Never before has a government before François Bayrou's sought a vote of confidence in Parliament without having a majority. This is therefore historic. This dramatization aims to make each MP face up to their responsibilities in the face of the risk of the country's over-indebtedness.
"The government is making its own decisions. Parliament will have the decision in its hands on September 8," the Prime Minister reminded. In two weeks, if a majority of parliamentarians do not grant him confidence, the Bayrou government will fall.
The likelihood of this being the case is high, if not almost certain.
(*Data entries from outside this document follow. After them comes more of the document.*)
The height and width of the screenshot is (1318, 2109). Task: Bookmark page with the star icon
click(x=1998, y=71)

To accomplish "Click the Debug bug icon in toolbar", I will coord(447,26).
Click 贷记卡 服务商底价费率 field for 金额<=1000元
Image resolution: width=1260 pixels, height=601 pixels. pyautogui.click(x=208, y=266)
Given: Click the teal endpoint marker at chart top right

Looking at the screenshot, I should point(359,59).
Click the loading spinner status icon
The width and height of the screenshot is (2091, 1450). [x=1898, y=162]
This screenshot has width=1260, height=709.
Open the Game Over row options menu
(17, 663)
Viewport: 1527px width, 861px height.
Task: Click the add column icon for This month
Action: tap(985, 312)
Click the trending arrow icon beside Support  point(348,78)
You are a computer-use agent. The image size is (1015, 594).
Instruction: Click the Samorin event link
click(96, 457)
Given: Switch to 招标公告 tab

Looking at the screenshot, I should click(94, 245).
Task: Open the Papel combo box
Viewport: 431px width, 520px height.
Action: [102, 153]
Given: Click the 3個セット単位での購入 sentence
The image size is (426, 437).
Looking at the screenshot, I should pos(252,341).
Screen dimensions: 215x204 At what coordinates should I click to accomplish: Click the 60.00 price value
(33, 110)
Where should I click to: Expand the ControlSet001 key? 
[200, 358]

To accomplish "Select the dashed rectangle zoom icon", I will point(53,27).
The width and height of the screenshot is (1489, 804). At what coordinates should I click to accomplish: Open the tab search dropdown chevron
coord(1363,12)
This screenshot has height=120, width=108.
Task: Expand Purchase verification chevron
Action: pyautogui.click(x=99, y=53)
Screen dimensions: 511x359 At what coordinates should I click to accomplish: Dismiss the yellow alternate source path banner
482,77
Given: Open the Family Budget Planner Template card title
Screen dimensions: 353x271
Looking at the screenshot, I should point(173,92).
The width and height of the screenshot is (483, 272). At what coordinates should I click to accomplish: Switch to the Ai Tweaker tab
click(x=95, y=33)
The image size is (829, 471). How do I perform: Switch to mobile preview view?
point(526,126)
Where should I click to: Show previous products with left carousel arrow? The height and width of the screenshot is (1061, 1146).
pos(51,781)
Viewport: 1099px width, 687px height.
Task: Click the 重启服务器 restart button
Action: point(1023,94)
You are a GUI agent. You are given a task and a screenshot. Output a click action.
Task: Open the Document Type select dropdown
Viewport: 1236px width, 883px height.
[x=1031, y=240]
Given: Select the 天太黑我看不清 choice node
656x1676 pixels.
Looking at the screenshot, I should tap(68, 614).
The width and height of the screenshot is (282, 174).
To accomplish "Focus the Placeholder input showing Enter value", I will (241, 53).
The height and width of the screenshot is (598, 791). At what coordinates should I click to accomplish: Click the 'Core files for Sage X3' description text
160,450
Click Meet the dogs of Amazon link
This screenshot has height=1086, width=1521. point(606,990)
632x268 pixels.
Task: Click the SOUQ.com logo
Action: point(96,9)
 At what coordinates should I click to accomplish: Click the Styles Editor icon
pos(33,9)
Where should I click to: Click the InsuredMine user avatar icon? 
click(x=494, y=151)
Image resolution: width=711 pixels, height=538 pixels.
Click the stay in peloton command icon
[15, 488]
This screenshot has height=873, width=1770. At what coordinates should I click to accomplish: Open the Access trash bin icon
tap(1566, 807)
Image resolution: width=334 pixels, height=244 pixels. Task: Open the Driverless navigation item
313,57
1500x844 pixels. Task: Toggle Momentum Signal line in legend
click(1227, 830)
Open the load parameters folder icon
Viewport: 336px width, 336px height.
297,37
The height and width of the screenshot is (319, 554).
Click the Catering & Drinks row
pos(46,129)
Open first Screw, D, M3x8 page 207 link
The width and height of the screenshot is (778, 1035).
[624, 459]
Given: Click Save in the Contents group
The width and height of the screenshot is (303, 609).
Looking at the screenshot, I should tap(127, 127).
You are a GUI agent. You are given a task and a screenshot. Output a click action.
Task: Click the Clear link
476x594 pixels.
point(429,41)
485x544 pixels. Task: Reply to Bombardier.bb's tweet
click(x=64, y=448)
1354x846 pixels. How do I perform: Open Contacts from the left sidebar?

The most radical benches of the Assembly, La France Insoumise (71 deputies) and the National Rally (123 elected representatives), immediately announced that they would not vote for confidence. This will also be the case for almost all elected representatives from left-wing groups.
The central bloc and Les Républicains, assuming they all vote for confidence, are not enough to save the government. "He is taking a major political step that France so desperately needs," reacted Marc Fesneau, president of the Les Démocrates group, close to the Prime Minister.
François Bayrou is therefore rushing the date of his release, a priori hoping that it will create an electroshock in society. The choice of September 8, two days before the "Block Everything" day, notably supported by La France Insoumise, is not neutral.
"I think that lucidity can prevail," the Prime Minister bravadoes, often referring to Pierre Mendès France, who was forced to leave power after being abandoned by the deputies. Like Mendès, he hopes that history will vindicate him for having warned of the danger of debt. Deep down, he no doubt feels the satisfaction of having lasted longer at Matignon than his mentor.